4. HOW DO EPIGENETIC MODIFICATIONS CONTRIBUTE TO DISEASES LIKE CANCER?

Answer: Variations in epigenetic modifications can lead to changes in gene expression. For instance, if a cell starts producing too much of a protein that promotes cell growth, it could divide excessively, potentially leading to cancer. Conversely, reduced production of a protective protein, like a tumor suppressor, could also lead to cancer.

5. WHAT ARE THE THREE MAIN CATEGORIES OF EPIGENETIC REGULATORS?

The three main categories are writers, erasers, and readers. Writers make chemical modifications to DNA molecules or histone proteins. Erasers remove these chemical groups. Readers detect and respond to these modifications, influencing how DNA is wrapped around the histone protein.

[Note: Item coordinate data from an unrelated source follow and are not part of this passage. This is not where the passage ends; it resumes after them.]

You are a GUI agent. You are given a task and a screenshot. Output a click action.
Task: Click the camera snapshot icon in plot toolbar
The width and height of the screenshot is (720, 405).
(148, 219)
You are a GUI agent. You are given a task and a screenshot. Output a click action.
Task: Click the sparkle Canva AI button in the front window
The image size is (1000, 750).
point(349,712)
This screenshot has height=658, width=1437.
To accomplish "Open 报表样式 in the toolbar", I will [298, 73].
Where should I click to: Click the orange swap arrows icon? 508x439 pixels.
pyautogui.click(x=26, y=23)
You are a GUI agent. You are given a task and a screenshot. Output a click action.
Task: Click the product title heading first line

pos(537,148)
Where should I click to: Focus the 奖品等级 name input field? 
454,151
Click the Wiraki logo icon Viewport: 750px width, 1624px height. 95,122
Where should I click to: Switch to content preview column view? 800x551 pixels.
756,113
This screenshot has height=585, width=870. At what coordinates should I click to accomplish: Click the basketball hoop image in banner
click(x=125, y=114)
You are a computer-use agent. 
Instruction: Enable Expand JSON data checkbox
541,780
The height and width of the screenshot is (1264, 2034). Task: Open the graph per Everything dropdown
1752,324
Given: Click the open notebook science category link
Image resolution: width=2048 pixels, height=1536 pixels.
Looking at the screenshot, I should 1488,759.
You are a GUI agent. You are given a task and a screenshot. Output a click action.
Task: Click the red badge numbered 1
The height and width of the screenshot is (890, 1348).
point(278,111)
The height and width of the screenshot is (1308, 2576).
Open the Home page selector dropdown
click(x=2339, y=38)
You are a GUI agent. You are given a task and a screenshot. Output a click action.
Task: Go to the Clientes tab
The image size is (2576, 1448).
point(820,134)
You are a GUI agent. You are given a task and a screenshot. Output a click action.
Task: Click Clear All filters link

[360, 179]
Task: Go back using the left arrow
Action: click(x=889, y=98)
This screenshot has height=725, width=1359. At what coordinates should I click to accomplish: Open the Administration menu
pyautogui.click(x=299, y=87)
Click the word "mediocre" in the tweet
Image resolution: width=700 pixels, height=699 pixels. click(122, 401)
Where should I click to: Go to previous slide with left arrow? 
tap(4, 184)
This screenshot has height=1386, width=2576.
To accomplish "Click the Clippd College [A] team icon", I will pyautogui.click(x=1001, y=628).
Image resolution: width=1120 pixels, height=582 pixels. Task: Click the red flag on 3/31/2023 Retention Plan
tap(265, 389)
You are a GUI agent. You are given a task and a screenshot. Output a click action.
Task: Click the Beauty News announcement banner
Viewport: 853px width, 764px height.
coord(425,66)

6. ARE THERE ANY APPROVED DRUGS THAT TARGET EPIGENETIC MODIFICATIONS?

Yes, there are several approved drugs, particularly for cancer. For instance, there are HDAC inhibitors like Zolinza and Istodax, DNMT inhibitors like Vidaza and Dacogen, and an EZH2 inhibitor called Tazverik.

7. WHAT IS THE POTENTIAL OF BET INHIBITORS IN EPIGENETIC MEDICINE?

BET proteins are reader proteins that recognize and bind to specific acetylation patterns on histone proteins. Researchers can potentially prevent incorrect gene regulation messages by inhibiting the interaction between BET proteins and histone proteins. While no BET inhibitors are currently approved, several are in clinical development.